The method by which a construction project is delivered often makes all the difference in its outcome. A project with a straightforward scope can be very successful completed via a design-bid-build delivery. But if you throw in substantial size, complexity, a fast-tracked schedule, and shifting variables, a collaborative delivery approach is crucial to achieving a project’s budget and schedule goals.
The PC Construction team is currently in the testing and commissioning phase of the $271 million bioenergy project at WSSC Water’s Piscataway facility in Accokeek, Maryland. This project incorporates cutting-edge technology that will transform the way WSSC handles biosolids at their five facilities in Prince George’s and Montgomery Counties in Maryland. This project includes the use of anaerobic digestion and Cambi’s thermal hydrolysis process to produce Class A biosolids, which will work together to maximize digester performance and increase methane gas production.
At the onset, WSSC Water selected progressive design-build because they knew that a collaborative, transparent design and construction process was absolutely necessary for their complex project. And that proved to be exactly the case, especially when the inevitable bumps in the road provided opportunities for improvement.
Our team of designers, led by Stantec, had worked through the major early design workshops and decision-making process to get the project documents to the issued for construction (IFC) stage.

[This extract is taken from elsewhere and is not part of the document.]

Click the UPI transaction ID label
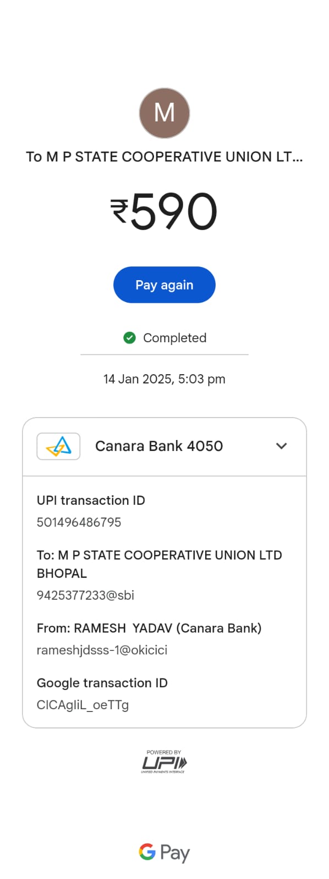Image resolution: width=329 pixels, height=879 pixels. [x=91, y=500]
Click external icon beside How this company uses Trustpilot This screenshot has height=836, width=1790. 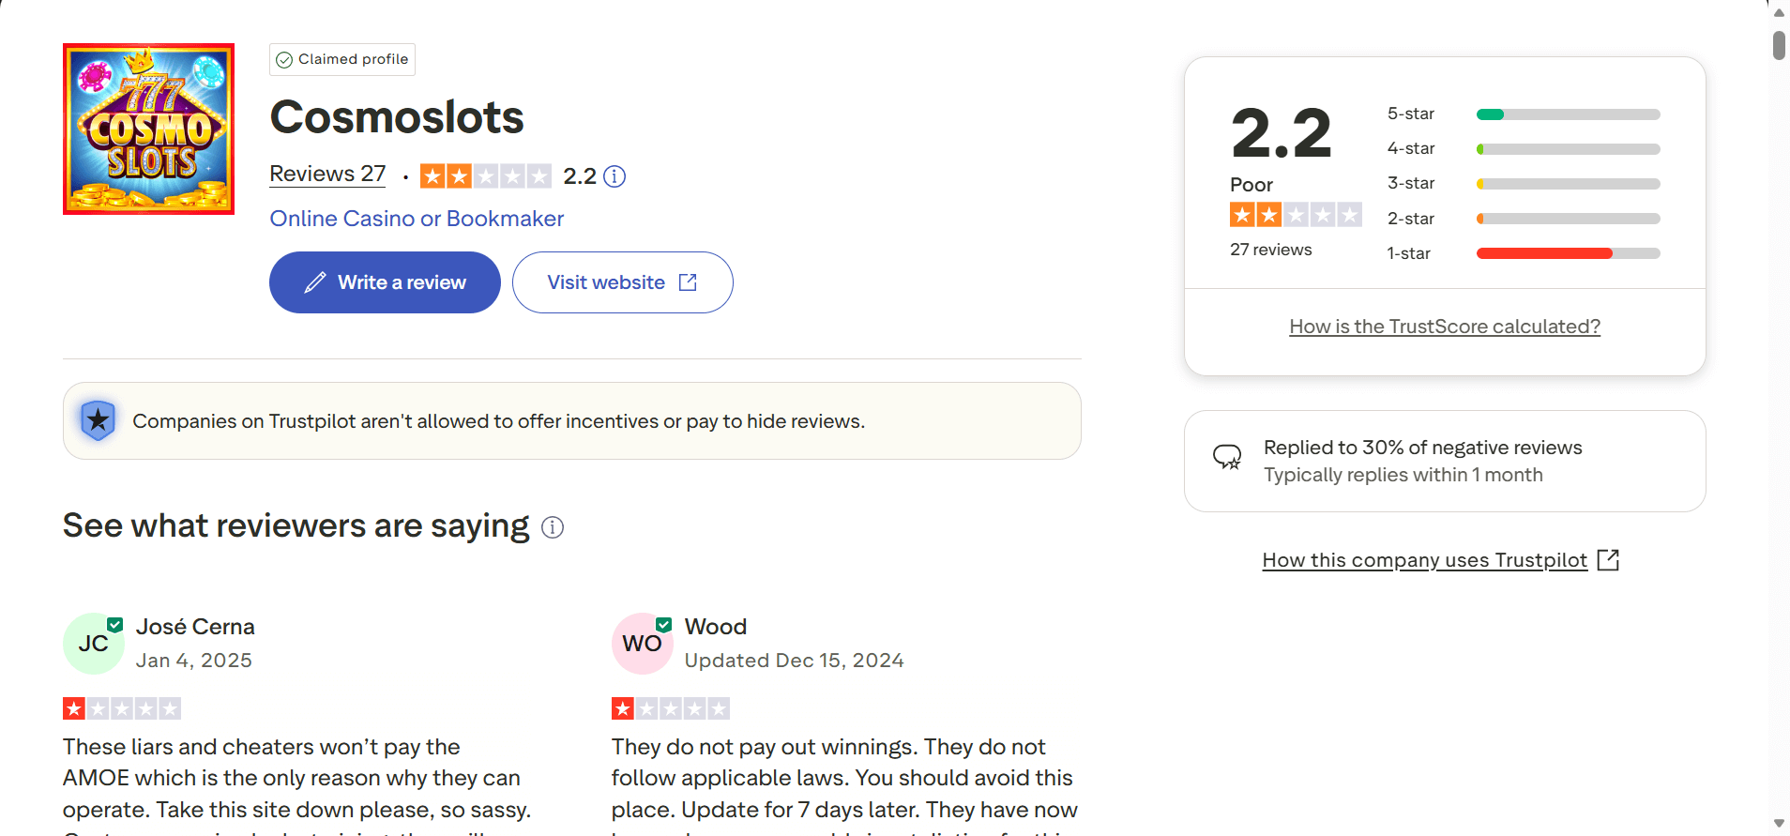coord(1608,560)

This design phase included major stakeholders from the ownership team who worked tirelessly to guide our team toward key decisions throughout the early stages of the project.
Like many large-scale municipal organizations, changes in personnel occur. Retirements, staffing shortages, and advancement opportunities see individuals come and go from a large wastewater treatment plant. This was just the case at Piscataway. Just as construction was beginning in June 2020, existing staff retired and several new plant operations team members were brought on board to operate the facility after the completion of construction.
The new staff had a number of concerns and ideas that our team continues to collaborate with WSSC and the operations team to address. One particular issue was how the plant would operate during Cambi’s annual maintenance and inspection period. The original decision to temporarily revert to a lime treatment system to stabilize the biosolids at Piscataway and to hold biosolids at the other facilities was questioned. While this concept is sound and would work, process improvement was the new goal.
The team was up to the challenge and Cambi had a potential solution. Cambi had just completed the testing of a new redundant module in their process train that, when coupled to the existing system, allowed uninterrupted utilization during annual maintenance and inspection. Approximately six months after the guaranteed maximim price (GMP) and with construction well underway, WSSC and HDR (owner advisor) tasked the progressive design-build team with investigating the feasibility of incorporating the redundant module into the project and to determine any potential cost or schedule impacts. We quickly identified impacts with several aspects of the proposed scope change, including materials that had already been released for fabrication.
Through a series of collaborative workshops with WSSC and HDR, and with significant input from Cambi, the team was able to develop a plan to move forward with the Cambi redundant module while avoiding schedule impacts and improving the long-term maintenance of the facility. This collaboration would not have been possible outside of the progressive design-build delivery method.